If you want a simple camera, look no further than Olympus's FE-series point-and-shoot models. These cameras have no manual settings but include low price tags and helpful features for photography newbies. For example, the Olympus FE-130 is a 5-megapixel digital camera with a 38mm-to-114mm (35mm equivalent) optical zoom lens, a 2-inch LCD screen, and few intimidating camera settings.

A little fatter than an iPod, the Olympus FE-130's solid, rectangular plastic body feels reasonably comfortable in the hand. Plus, its thickness allows enough room to use readily available AA batteries instead of a proprietary rechargeable battery. Its plain, matte-silver finish is pleasant enough to look at, but it won't win any fashion awards.

Atop the camera, you'll find the shutter-release button, the power button, the zoom rocker, and four controls: shooting mode, playback, trash, and print. The back panel holds the rest of the controls, next to a diminutive 2-inch LCD. After making a selection with the mode dial, you can change certain settings, such as flash, timer, and macro, through a four-way-plus-OK button cluster and a separate menu button. An additional display/help button cycles through the LCD's settings and brings up helpful tips when rummaging through the camera's menu system.

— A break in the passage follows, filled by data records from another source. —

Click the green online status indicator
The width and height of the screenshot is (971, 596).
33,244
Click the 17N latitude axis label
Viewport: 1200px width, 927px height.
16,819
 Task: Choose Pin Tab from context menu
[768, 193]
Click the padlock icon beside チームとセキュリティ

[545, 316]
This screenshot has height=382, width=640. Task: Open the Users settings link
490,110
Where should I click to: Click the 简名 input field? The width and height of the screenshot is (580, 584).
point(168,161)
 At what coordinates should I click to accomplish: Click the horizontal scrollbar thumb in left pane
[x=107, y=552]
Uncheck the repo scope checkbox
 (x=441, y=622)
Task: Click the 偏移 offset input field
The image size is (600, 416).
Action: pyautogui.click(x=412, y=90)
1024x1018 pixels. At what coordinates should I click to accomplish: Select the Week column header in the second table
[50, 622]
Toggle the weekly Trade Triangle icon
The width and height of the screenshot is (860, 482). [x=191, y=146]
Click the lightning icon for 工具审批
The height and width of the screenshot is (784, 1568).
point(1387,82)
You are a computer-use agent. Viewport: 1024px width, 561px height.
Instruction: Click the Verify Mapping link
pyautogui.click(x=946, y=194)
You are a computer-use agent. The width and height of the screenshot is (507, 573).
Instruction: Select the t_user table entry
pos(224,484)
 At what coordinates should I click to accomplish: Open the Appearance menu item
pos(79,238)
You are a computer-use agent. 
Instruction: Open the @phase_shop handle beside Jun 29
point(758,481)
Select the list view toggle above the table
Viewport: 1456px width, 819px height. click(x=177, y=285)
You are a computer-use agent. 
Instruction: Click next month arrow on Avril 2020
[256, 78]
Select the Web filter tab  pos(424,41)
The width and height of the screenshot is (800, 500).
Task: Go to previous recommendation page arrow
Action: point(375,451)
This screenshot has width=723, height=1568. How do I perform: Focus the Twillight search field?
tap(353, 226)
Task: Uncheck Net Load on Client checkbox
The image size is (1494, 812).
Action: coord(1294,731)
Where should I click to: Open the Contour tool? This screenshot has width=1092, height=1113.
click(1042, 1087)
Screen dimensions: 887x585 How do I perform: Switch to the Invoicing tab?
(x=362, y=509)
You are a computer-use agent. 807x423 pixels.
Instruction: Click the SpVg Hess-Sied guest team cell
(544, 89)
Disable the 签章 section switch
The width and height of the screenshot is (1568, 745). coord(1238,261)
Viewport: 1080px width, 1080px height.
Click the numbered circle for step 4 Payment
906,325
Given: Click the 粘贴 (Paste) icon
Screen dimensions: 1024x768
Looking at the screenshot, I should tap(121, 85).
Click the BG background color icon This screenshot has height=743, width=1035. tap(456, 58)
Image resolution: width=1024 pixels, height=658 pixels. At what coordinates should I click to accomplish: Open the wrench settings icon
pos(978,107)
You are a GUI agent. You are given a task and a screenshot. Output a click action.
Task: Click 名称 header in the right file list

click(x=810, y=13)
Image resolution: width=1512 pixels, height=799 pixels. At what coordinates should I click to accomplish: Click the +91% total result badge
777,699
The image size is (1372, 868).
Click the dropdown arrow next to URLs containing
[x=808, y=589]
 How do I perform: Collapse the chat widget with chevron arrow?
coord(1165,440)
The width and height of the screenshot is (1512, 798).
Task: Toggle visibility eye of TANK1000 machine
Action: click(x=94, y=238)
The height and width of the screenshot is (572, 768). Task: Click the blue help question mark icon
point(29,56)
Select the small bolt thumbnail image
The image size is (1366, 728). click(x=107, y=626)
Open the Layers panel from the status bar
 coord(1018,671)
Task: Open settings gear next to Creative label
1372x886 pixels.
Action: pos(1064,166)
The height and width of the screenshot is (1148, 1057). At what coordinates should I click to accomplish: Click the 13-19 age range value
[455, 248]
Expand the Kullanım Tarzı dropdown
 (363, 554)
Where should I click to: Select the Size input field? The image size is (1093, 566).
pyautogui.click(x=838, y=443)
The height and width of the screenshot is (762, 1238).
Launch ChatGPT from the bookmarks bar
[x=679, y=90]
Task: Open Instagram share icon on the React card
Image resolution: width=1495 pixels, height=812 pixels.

The Olympus FE-130 has a few handy features for camera newbies, but anyone expecting a lot of options will be seriously disappointed. The camera automatically handles image settings such as ISO sensitivity and white balance, giving users no say in the matter. Once the mode is set, only basic settings such as image resolution, flash, macro focus, timer, and EV compensation can be changed by the user. A decent handful of shooting modes and scene presets, from basic portrait and landscape modes to special museum and food settings, cover many common shooting situations and more. You can also select digital image stabilization, which boosts the camera's light sensitivity to ISO 800 for low-light shots and uses faster shutter speeds to help reduce blur in action-filled photos. But be warned--this approach is generally less effective than the optical image stabilization included in many higher-priced cameras these days. In this case, it led to pictures that were noisier than normal. Olympus includes a movie mode, but it can capture only 15fps QuickTime clips at 320x240 resolution. Sure, the camera's menus consider this QVGA video mode to be high quality, but nearly every other camera currently on the market offers full VGA (640x480), 30fps video.

The camera includes a special Guide mode that helps users set up their shots. A simple text menu lets users select choices such as "Shooting into backlight" or "Shooting subject in motion," then walks them through changing the settings for the situation.